Seigneur, j’ai besoin d’une grâce plus grande s’il me faut parvenir à cet état où nulle créature ne sera un lien poiur moi.

Car tant que quelque chose m’arrête, je ne puis voler librement vers vous.

Il aspirait à cette liberté celui qui disait : « Qui me donnera des ailes comme à la colombe ? et je volerai et je me reposerai » (Psaumes, 54 : 7).

Quel repos plus profond que le repos de l’homme qui n’a que Vous en vue ? Et quoi de plus libre que celui qui ne désire rien sur la terre ?

Il faut donc s’élever au-dessus de toutes les créatures, se détacher parfaitement de soi-même, sortir de son esprit, monter plus haut, et là, reconnaître que c’est Vous qui avez tout fait, et que rien n’est semblable à vous.

Tandis qu’on tient encore à quelque créature, on ne saurait s’occuper librement des choses de Dieu.

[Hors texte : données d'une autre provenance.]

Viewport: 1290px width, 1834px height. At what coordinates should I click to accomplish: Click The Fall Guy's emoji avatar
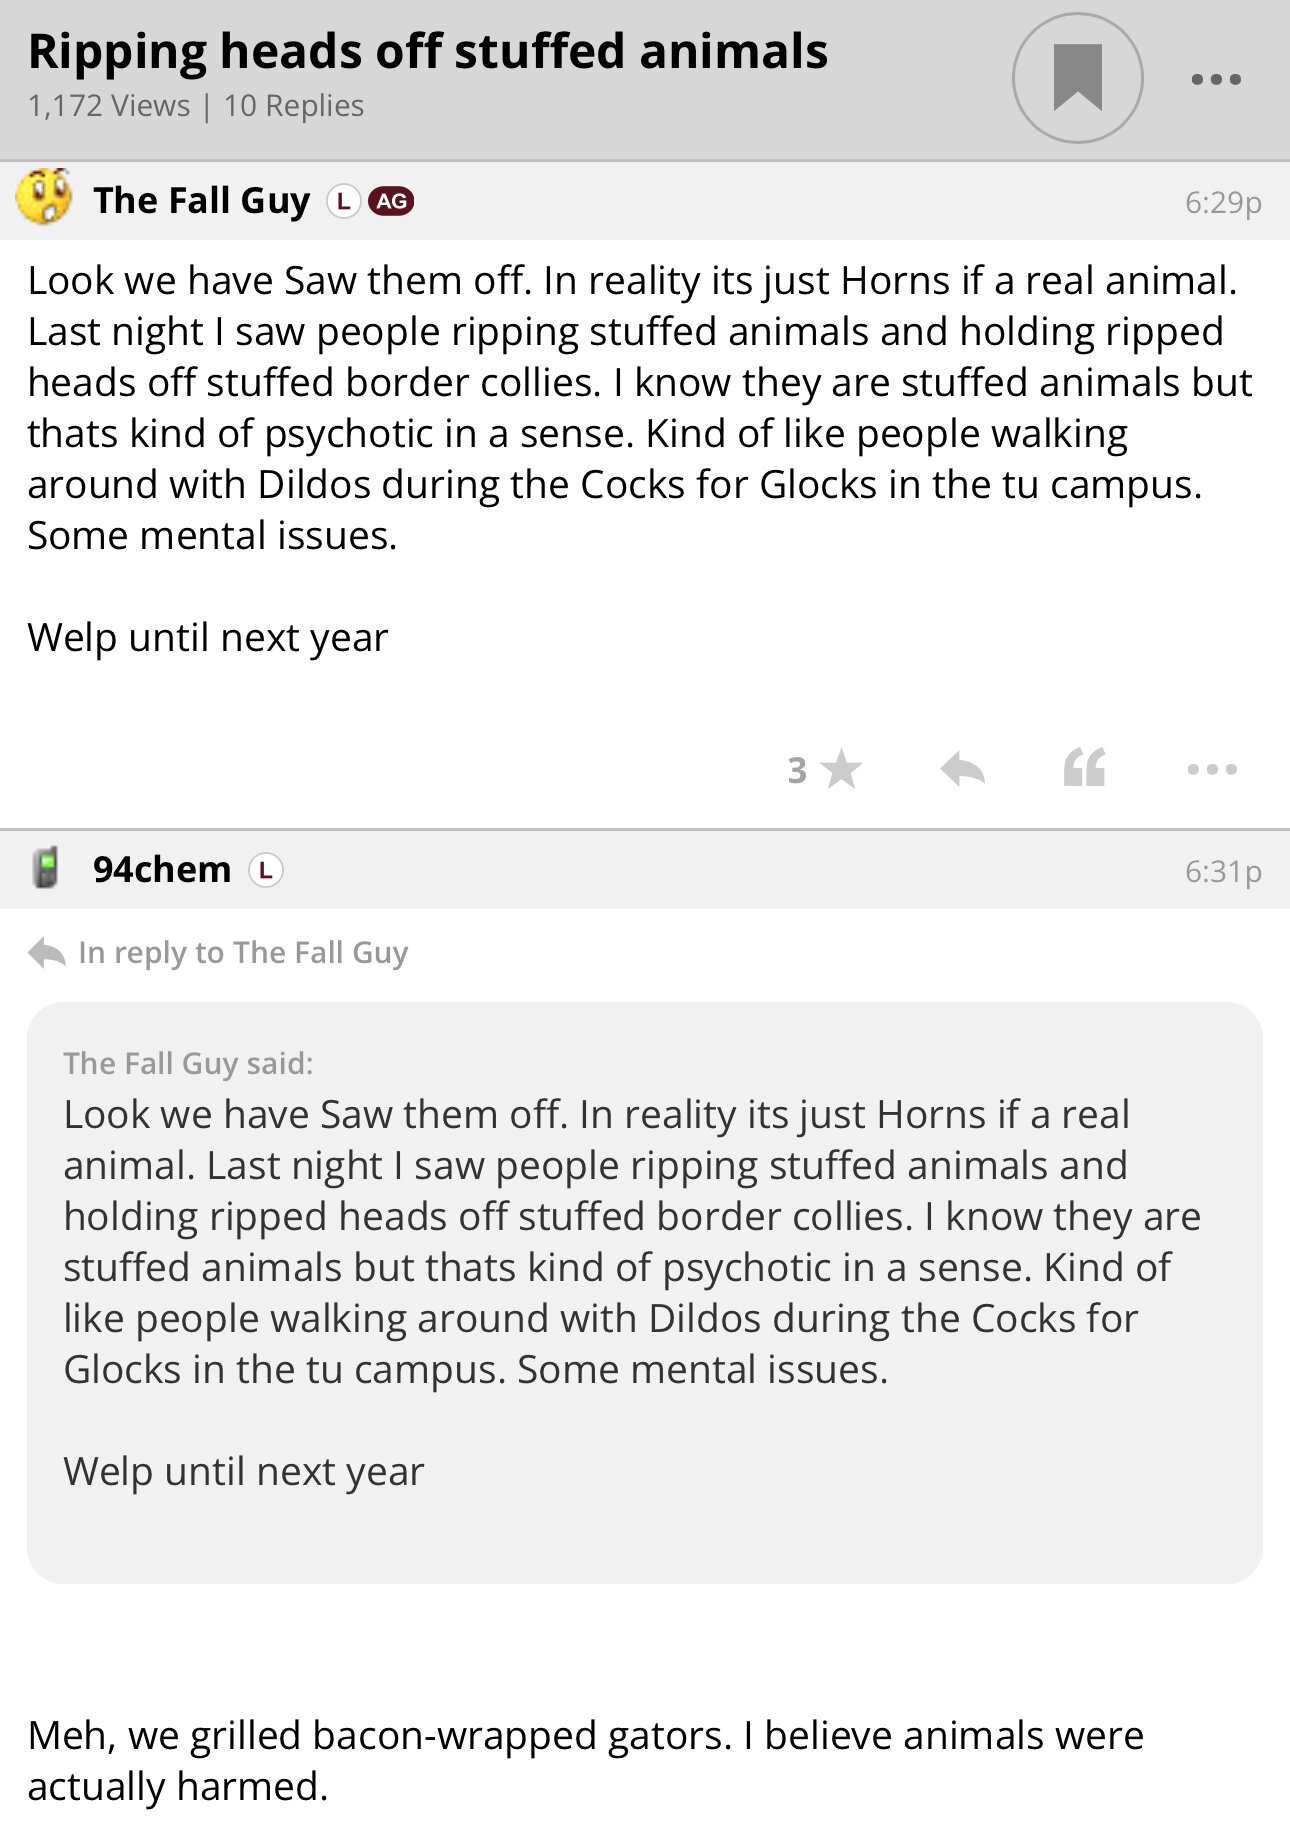pos(45,198)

Et c’est pourquoi l’on trouve peu de contemplatifs, parce que peu savent se séparer entièrement des créatures et des choses périssables.

Il faut pour cela une grâce puissante qui soulève l’âme et la ravisse au-dessus d’elle-même.

Et tant que l’homme n’est pas élevé ainsi en esprit, détaché de toute créature, et parfaitement uni à Dieu, tout ce qu’il sait et tout ce qu’il a est de bien peu de prix.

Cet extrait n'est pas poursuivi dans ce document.